---------- INFORMATION SHOWN

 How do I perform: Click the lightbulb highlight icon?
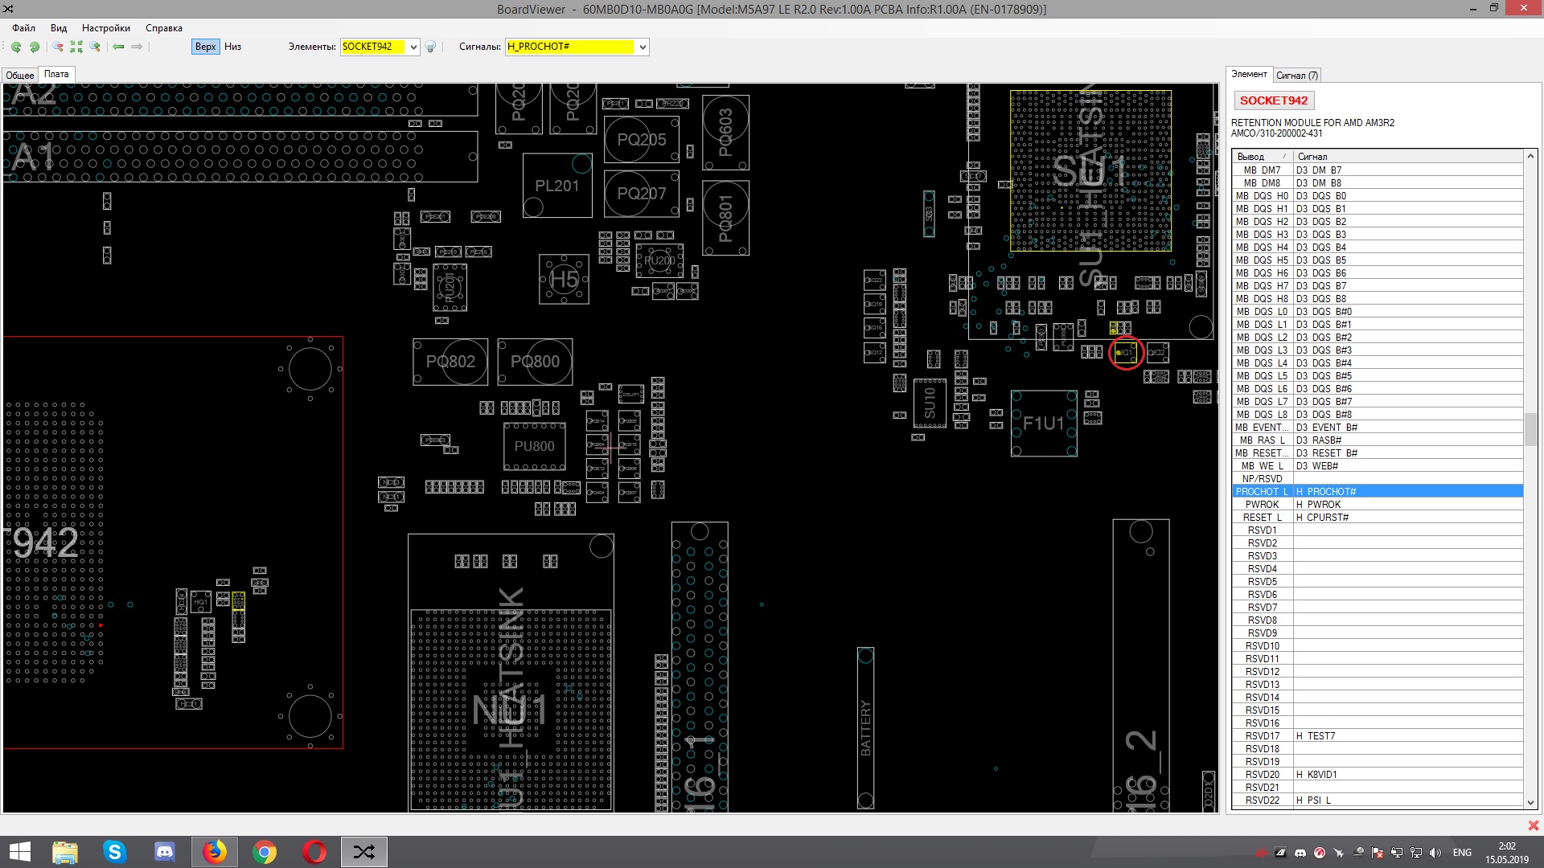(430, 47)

--------------------
---------- INFORMATION SHOWN

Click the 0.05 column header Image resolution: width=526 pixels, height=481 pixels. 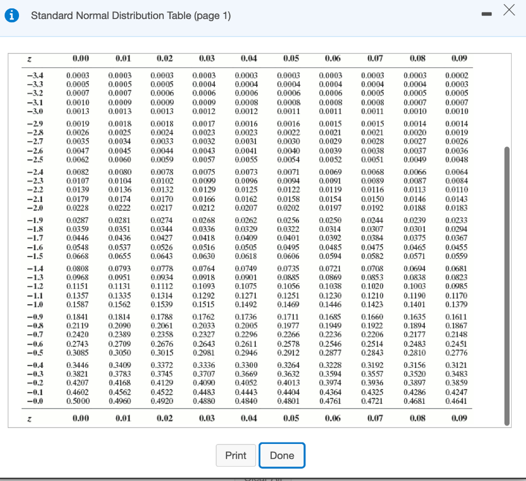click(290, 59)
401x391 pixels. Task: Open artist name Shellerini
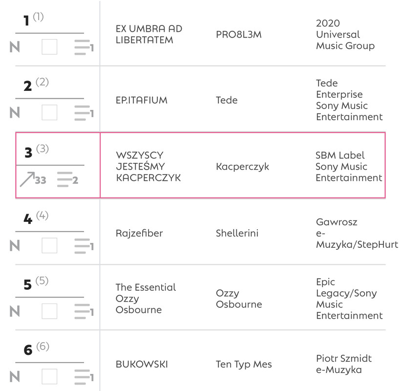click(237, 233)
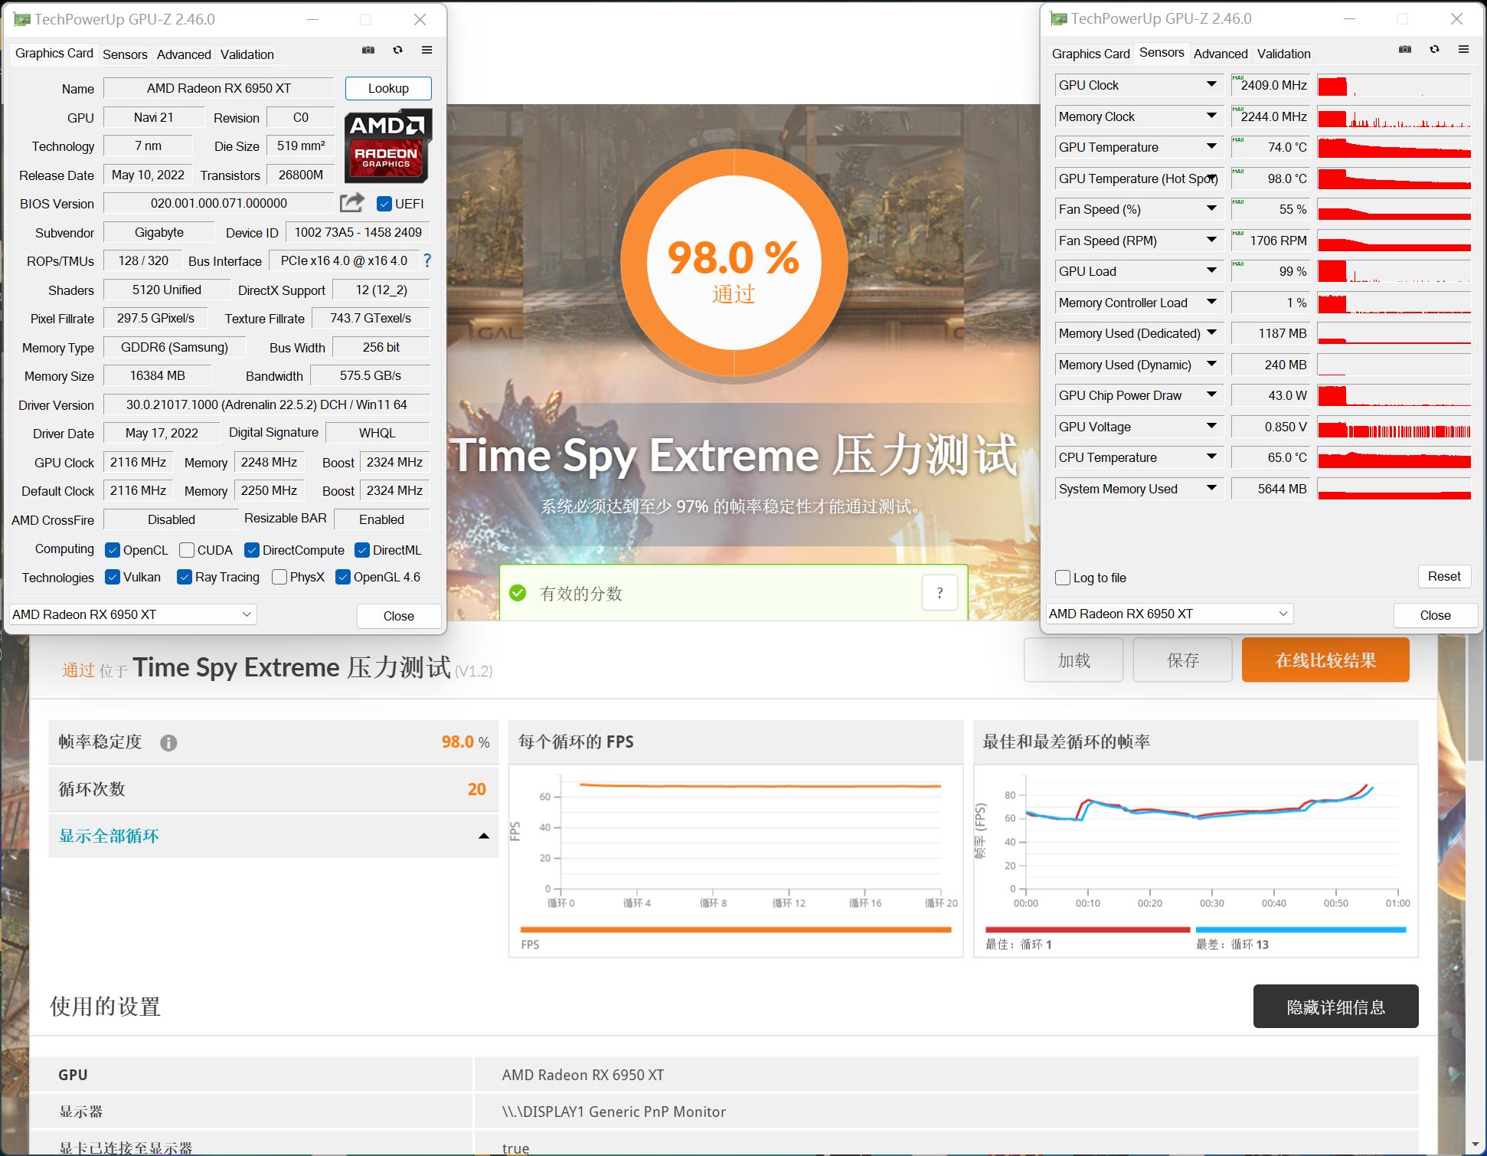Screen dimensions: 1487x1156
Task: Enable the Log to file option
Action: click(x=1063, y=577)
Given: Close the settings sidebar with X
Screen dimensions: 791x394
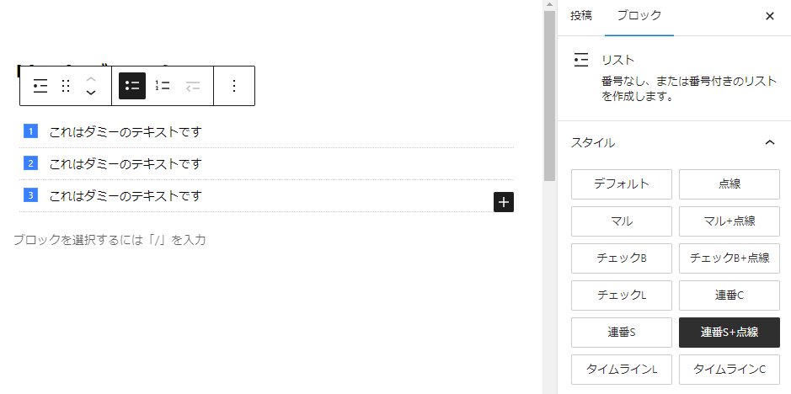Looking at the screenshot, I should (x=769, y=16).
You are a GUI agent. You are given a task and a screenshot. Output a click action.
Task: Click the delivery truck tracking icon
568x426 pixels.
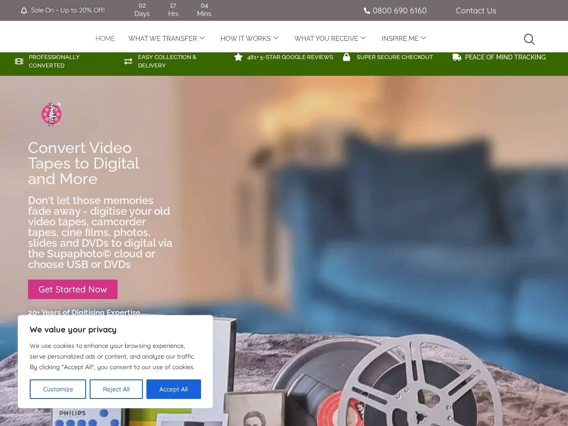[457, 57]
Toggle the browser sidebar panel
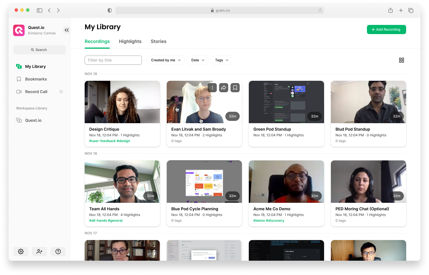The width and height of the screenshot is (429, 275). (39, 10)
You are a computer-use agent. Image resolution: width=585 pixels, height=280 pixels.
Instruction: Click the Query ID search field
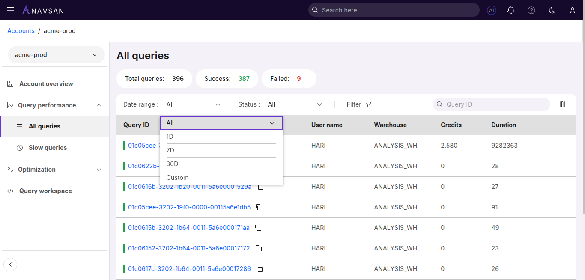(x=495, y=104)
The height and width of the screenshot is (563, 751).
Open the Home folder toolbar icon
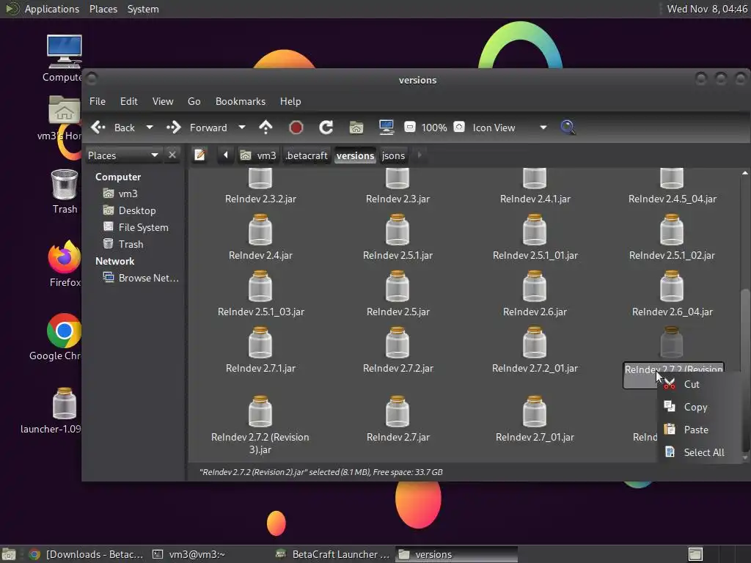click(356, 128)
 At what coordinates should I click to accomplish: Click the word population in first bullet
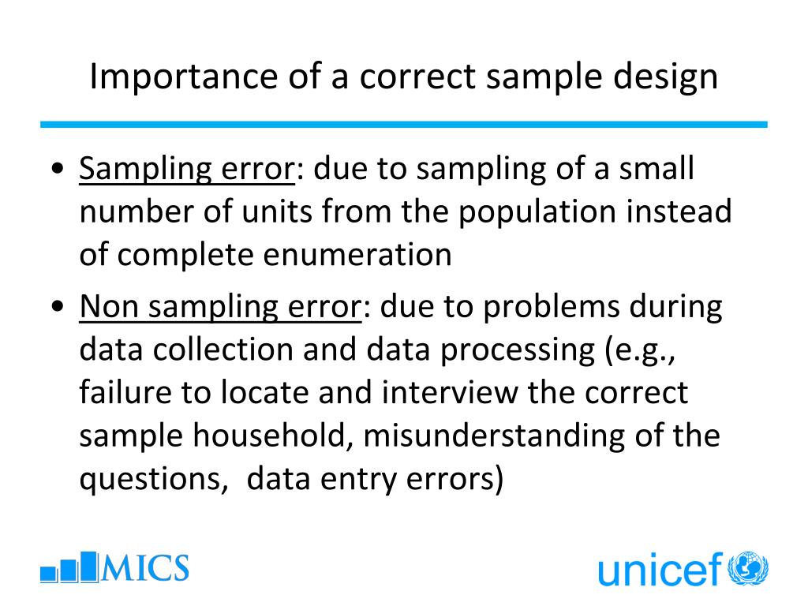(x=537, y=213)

--------------------
---------- INFORMATION SHOWN

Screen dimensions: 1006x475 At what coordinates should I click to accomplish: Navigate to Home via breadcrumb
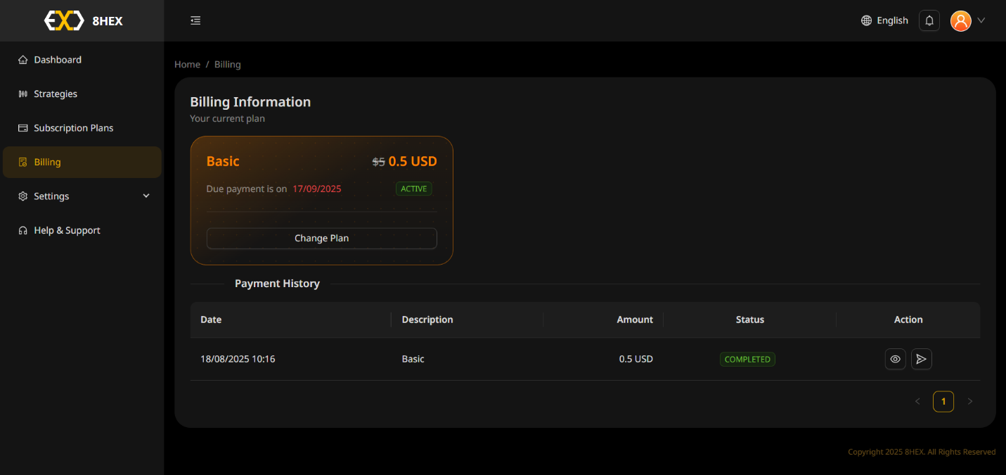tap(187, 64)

--------------------

- _TASK GOAL_: Format everything in the records from the line containing "401x391 pixels. Task: Open" down to the line containing "(x=537, y=213)" as a Markdown table with the columns Row and Line, numbering each line and skipping blank ones. Leave the pictures out.

- _THE ANSWER_:
| Row | Line |
|---|---|
| 1 | 401x391 pixels. Task: Open artist name Shellerini |
| 2 | click(237, 233) |
| 3 | Screen dimensions: 1487x1156 |
| 4 | Task: Enable the Log to file option |
| 5 | Action: click(x=1063, y=577) |
| 6 | Given: Close the settings sidebar with X |
| 7 | Screen dimensions: 791x394 |
| 8 | Looking at the screenshot, I should (x=769, y=16). |
| 9 | You are a GUI agent. You are given a task and a screenshot. Output a click action. |
| 10 | Task: Click the delivery truck tracking icon |
| 11 | 568x426 pixels. |
| 12 | [457, 57] |
| 13 | Toggle the browser sidebar panel |
| 14 | The width and height of the screenshot is (429, 275). (39, 10) |
| 15 | You are a computer-use agent. Image resolution: width=585 pixels, height=280 pixels. |
| 16 | Instruction: Click the Query ID search field |
| 17 | (x=495, y=104) |
| 18 | The height and width of the screenshot is (563, 751). |
| 19 | Open the Home folder toolbar icon |
| 20 | click(356, 128) |
| 21 |  At what coordinates should I click to accomplish: Click the word population in first bullet |
| 22 | (x=537, y=213) |